> [Work instructions] Copy the listing lines verbatim, beginning with the line containing "Task: Minimize the terminal window" and ending after the line containing "Action: click(365, 7)".

> [Information given]
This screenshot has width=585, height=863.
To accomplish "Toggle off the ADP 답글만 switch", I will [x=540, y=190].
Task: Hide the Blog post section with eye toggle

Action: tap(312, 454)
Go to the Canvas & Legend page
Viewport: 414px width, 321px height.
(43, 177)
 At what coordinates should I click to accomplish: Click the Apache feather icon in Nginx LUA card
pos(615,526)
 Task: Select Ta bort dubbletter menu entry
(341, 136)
* * *
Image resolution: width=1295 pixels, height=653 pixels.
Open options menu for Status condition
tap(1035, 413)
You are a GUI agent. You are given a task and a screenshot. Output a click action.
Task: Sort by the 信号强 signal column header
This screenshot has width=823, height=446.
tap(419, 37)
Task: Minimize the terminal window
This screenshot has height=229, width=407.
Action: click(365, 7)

> [Output of the exercise]
Task: Minimize the terminal window
This screenshot has height=229, width=407.
Action: click(365, 7)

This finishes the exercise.